圖片作者:NotebookLM
提到小麥,你會想到麵包;提到大麥,你會想到啤酒。這兩種作物養活了全球數十億人口。
這就像是兩個失散多年的同胞手足,在完全不同的環境長大,最後卻考上了同一所大學、選了同樣的科系,甚至穿衣風格都很像。這就是生物學上所謂的「趨同演化」(Convergent Evolution)。
當然,有些讀者可能會說:透過人擇所產生的變化,能叫做演化嗎?
在生物學上,只要有選擇的壓力造成一個族群內的等位基因頻率(Allele frequency)隨時間發生改變,都可以被稱做演化。當然,在這裡或許使用「趨同選擇」(Convergent Selection)是更準確的說法。
在這個研究中,研究團隊透過研究小麥與大麥的品系,想要知道:這些植物在人擇的過程以及當地環境的壓力下,發生了什麼變化?

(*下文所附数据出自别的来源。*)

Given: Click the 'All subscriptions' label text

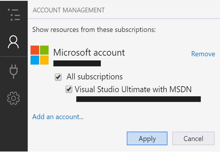Looking at the screenshot, I should 95,77.
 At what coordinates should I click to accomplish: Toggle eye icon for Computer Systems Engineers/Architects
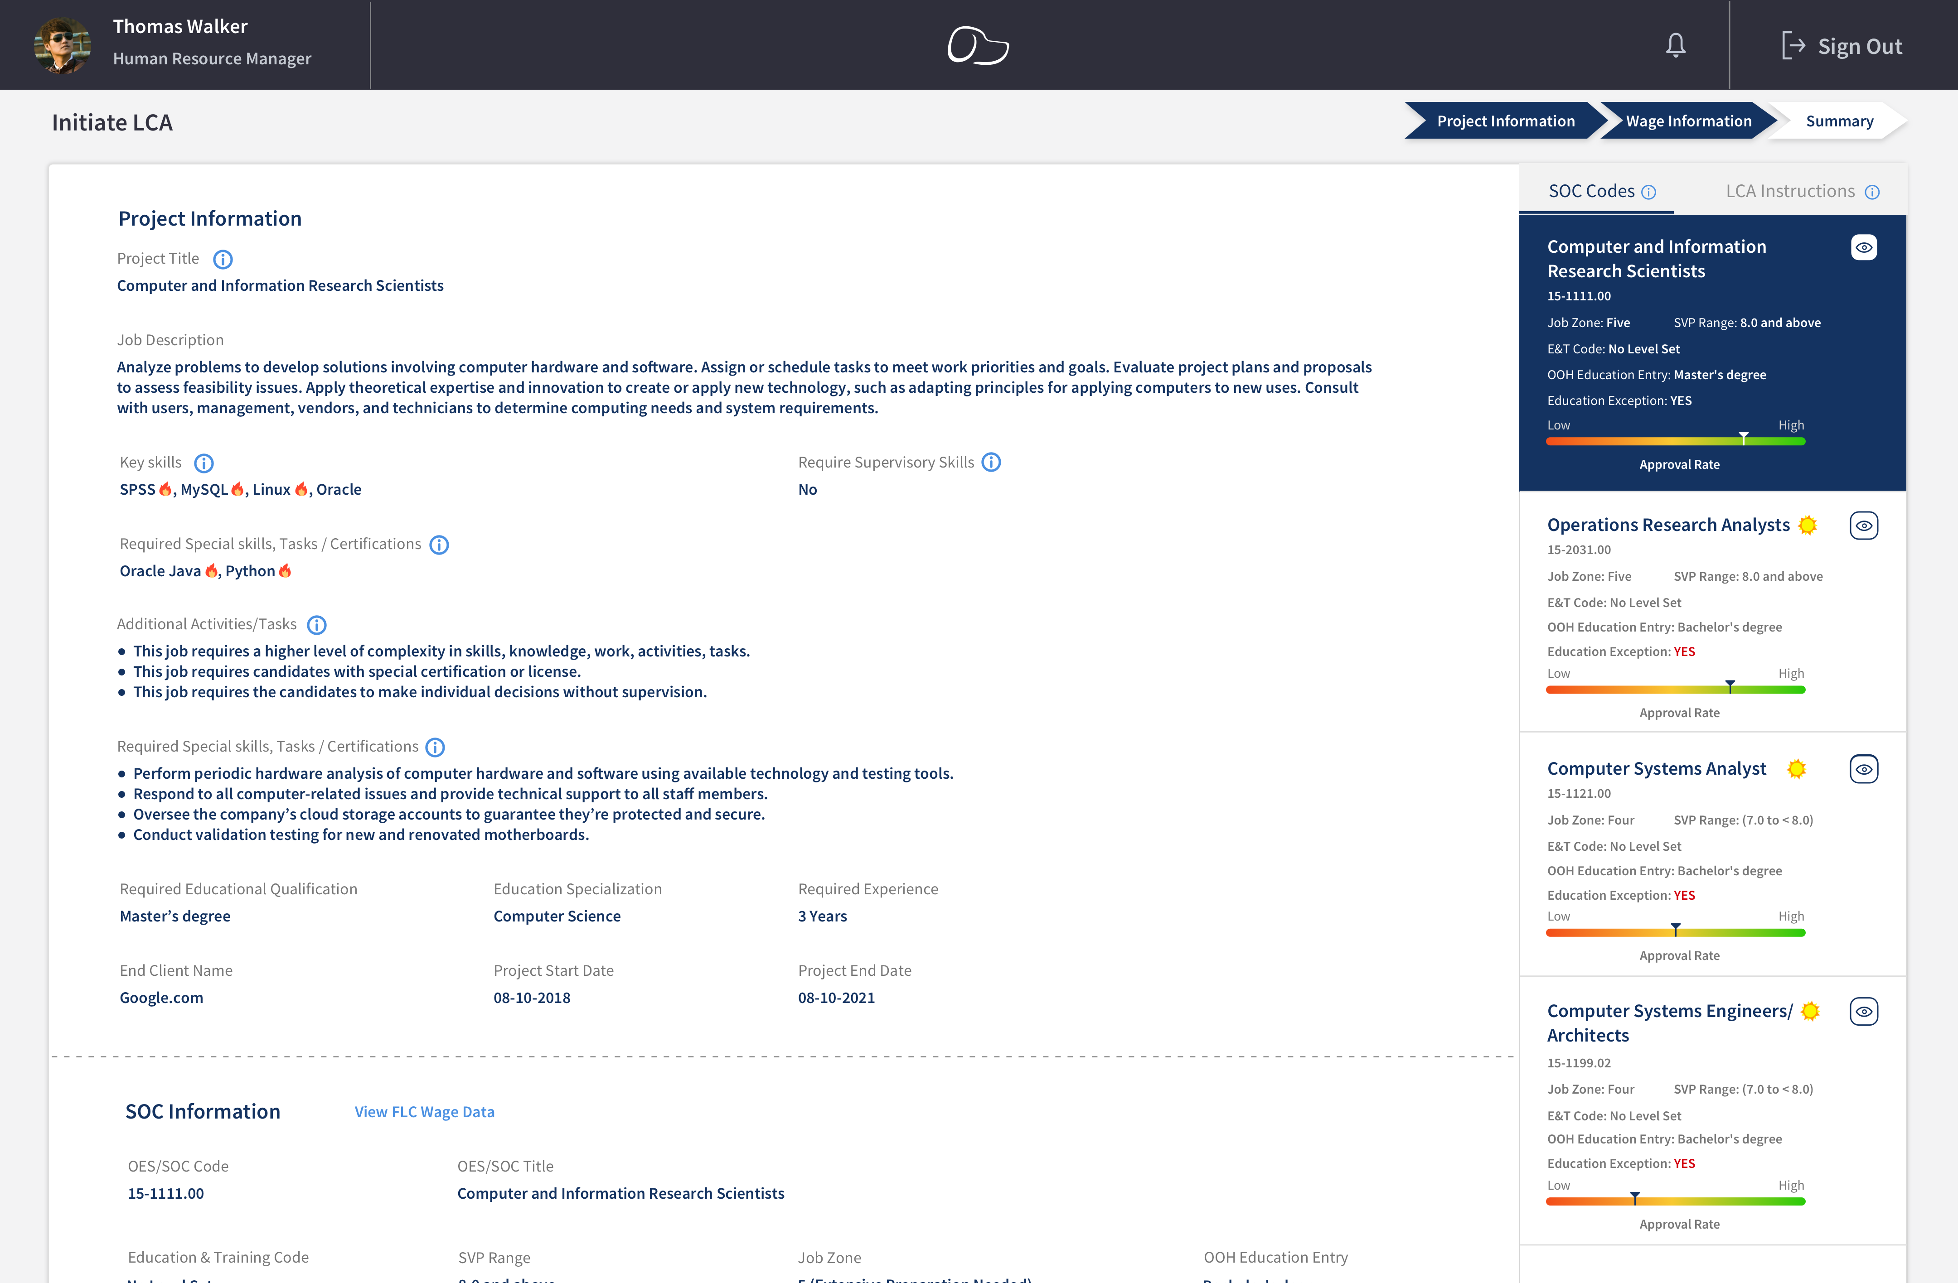click(x=1863, y=1012)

他們發現,除了一些「意料之中」的突變(如不落粒、株高變矮)以外,他們還找到了一些有趣的基因。
科學家是如何發現這個秘密的?這對未來的糧食危機又有什麼幫助?讓我們一起來看這場跨越萬年的基因偵探故事。
大約在一萬年前,人類在「肥沃月彎」(現在的中東地區)開始馴化野生植物。小麥和大麥是當時的「明星作物」。

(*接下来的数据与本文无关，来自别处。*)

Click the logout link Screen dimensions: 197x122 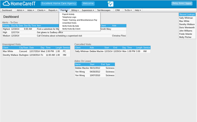(x=188, y=3)
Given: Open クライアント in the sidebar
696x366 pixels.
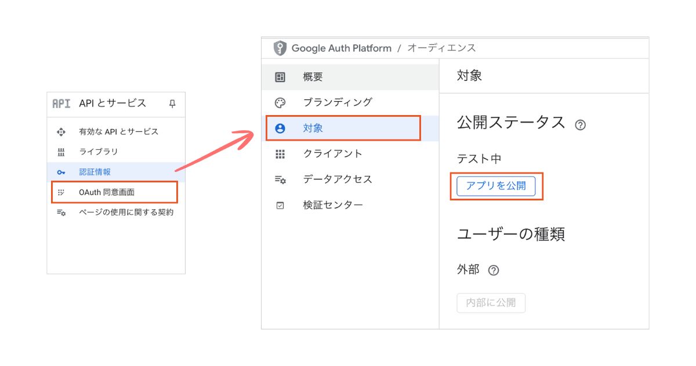Looking at the screenshot, I should click(332, 154).
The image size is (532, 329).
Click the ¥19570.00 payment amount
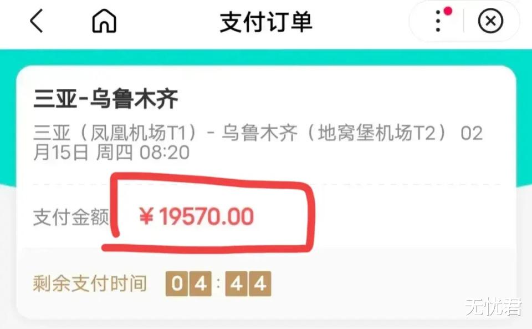tap(196, 216)
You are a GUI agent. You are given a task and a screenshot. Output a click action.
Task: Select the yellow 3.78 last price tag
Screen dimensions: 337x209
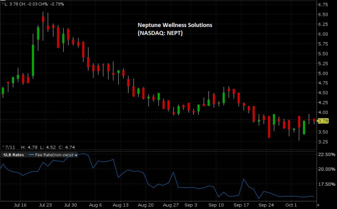tap(323, 121)

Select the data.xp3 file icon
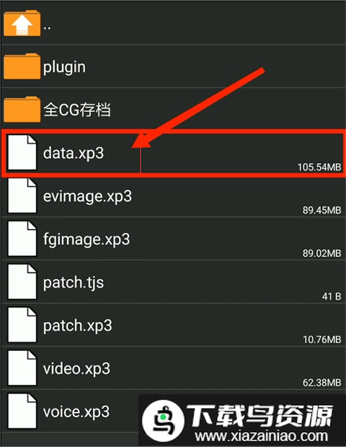coord(22,152)

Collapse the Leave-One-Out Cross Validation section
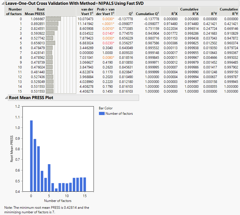coord(3,4)
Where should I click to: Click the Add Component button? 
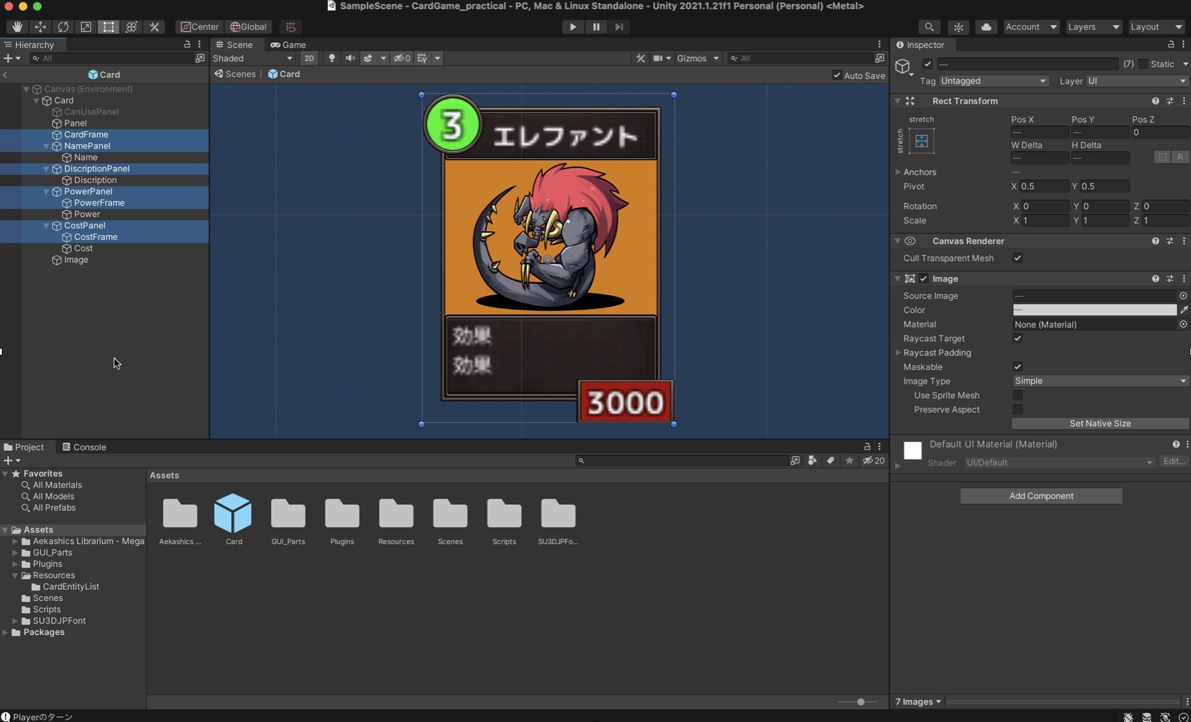click(x=1041, y=496)
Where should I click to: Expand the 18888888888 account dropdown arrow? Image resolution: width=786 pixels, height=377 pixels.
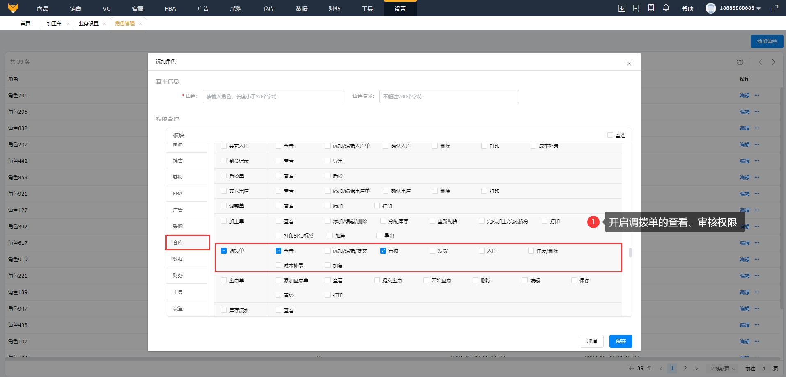coord(758,9)
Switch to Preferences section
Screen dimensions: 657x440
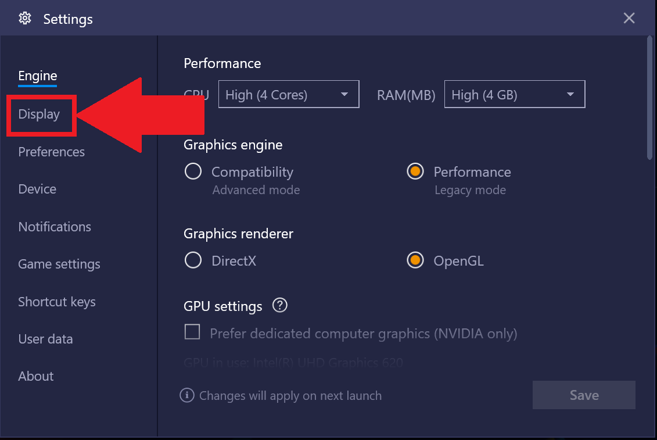click(52, 152)
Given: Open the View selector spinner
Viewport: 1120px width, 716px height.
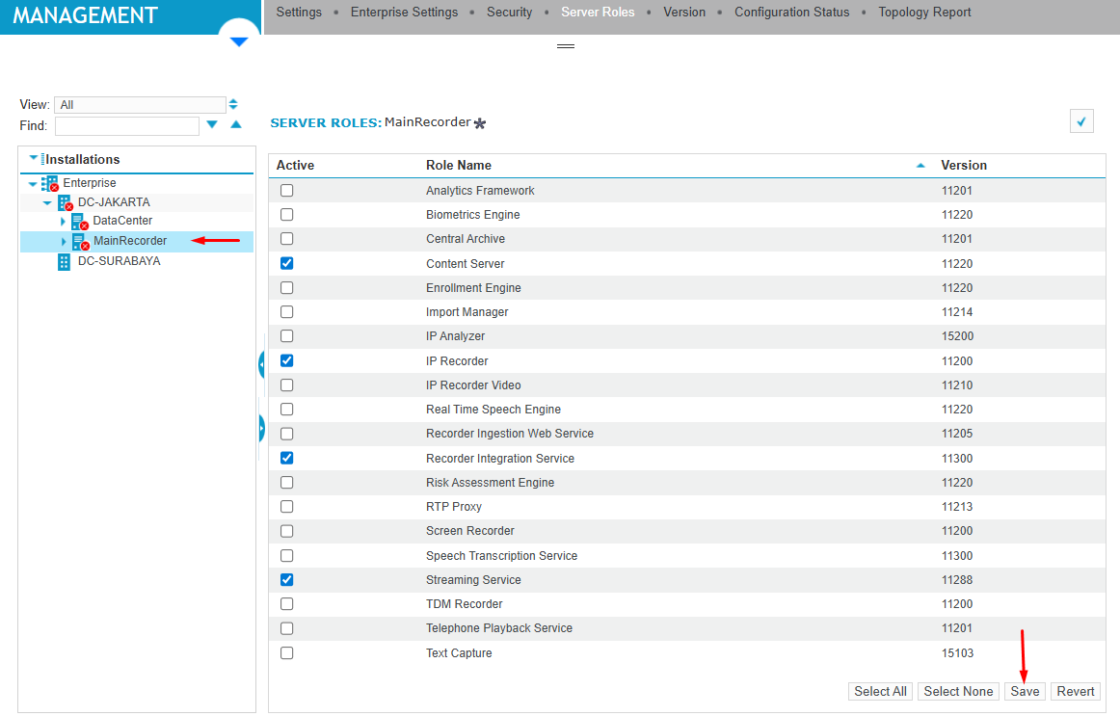Looking at the screenshot, I should [x=233, y=104].

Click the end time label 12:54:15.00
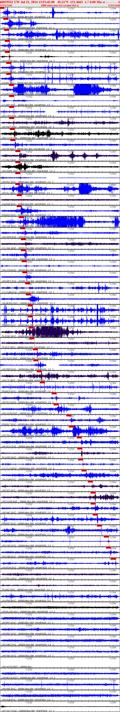click(x=114, y=5)
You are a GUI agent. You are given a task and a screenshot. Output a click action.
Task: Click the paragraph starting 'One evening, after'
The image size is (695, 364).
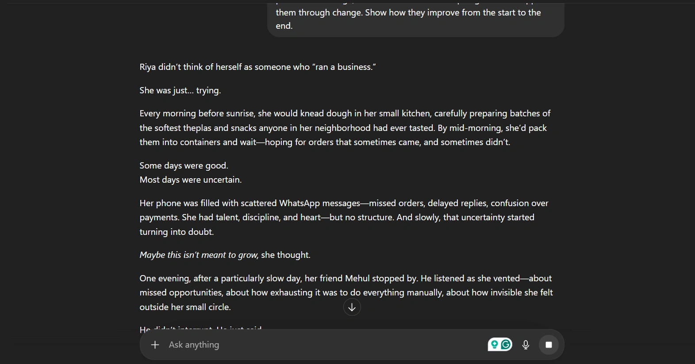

研究團隊分析了來自世界各地、將近 1400 份的小麥與大麥基因體數據。他們發現,當人類帶著這兩種作物向外遷徙(例如去歐洲、亞洲、非洲)時,為了適應當地的氣候和人類的需求,它們的基因體也發生了同步改變。
科學家找到了 451 個關鍵基因,證明小麥和大麥在演化路上「互抄答案」。
關鍵發現一:不想長太高?那就「慢慢長」 (FUWA 基因)
大家可能聽過「綠色革命」,當時科學家選育出比較矮的小麥,讓它們不會因為結穗太重而倒伏,產量因此大增。那些矮種小麥多半是「吉貝素(GA)」這個荷爾蒙的路徑壞掉了。

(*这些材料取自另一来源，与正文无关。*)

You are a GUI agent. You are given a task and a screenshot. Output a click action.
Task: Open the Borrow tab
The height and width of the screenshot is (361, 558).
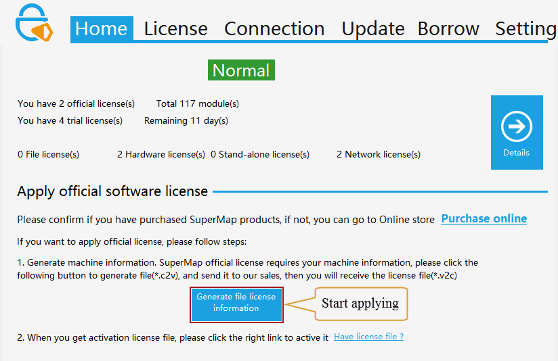point(448,29)
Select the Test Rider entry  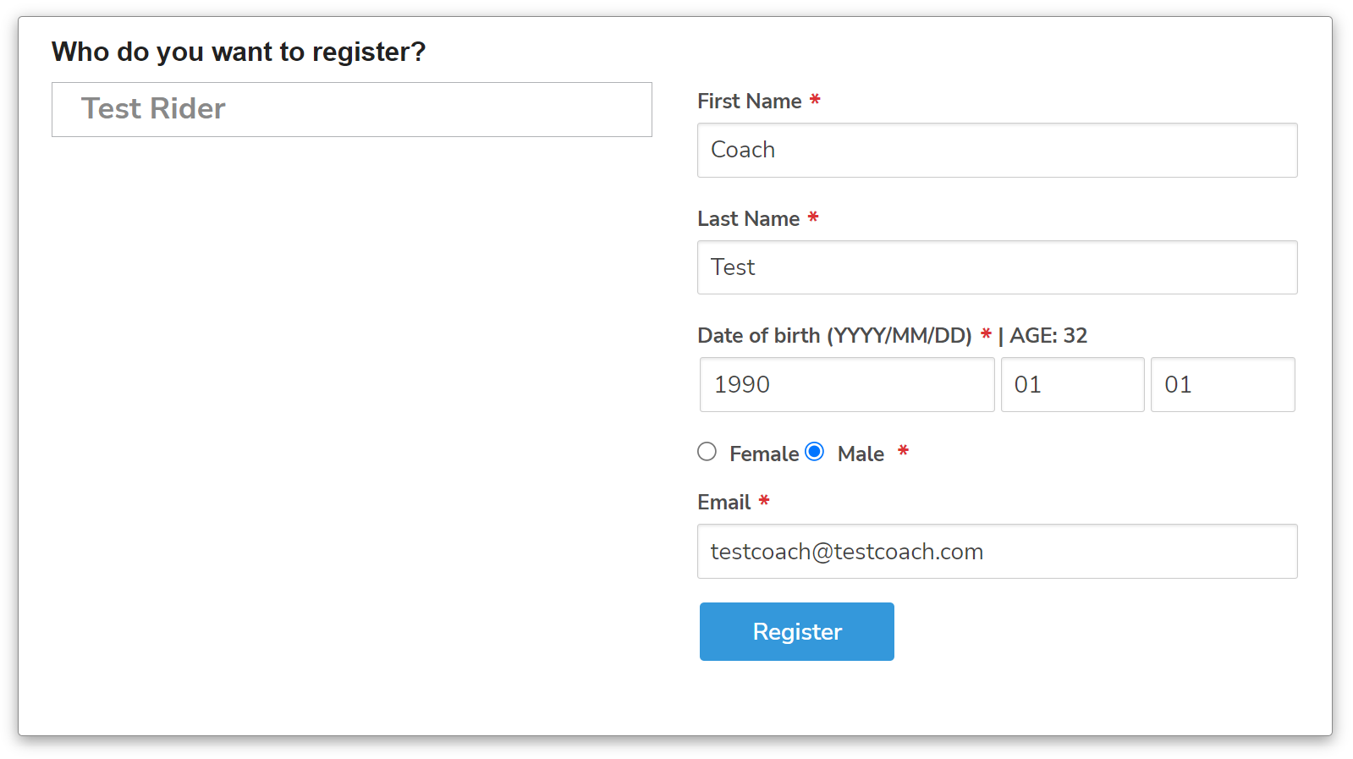pos(351,109)
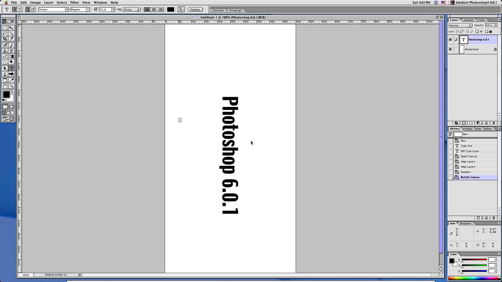Select the Edit Type Layer history state

(x=470, y=151)
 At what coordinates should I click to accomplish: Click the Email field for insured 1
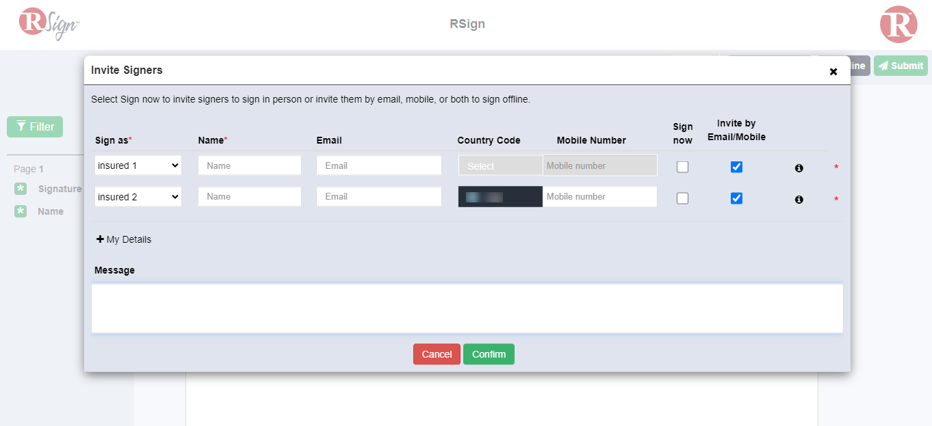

不過,這次研究發現了一個新的身高控制基因,叫做FUWA。這個基因就像是植物生長的「煞車系統」。當研究團隊試著把小麥的 FUWA 基因破壞掉,結果發現植物變矮了,但不是因為缺乏荷爾蒙,而是因為細胞分裂變慢了。這導致植物小時候長得比較慢、比較矮,但等到成熟時,高度差距會縮小。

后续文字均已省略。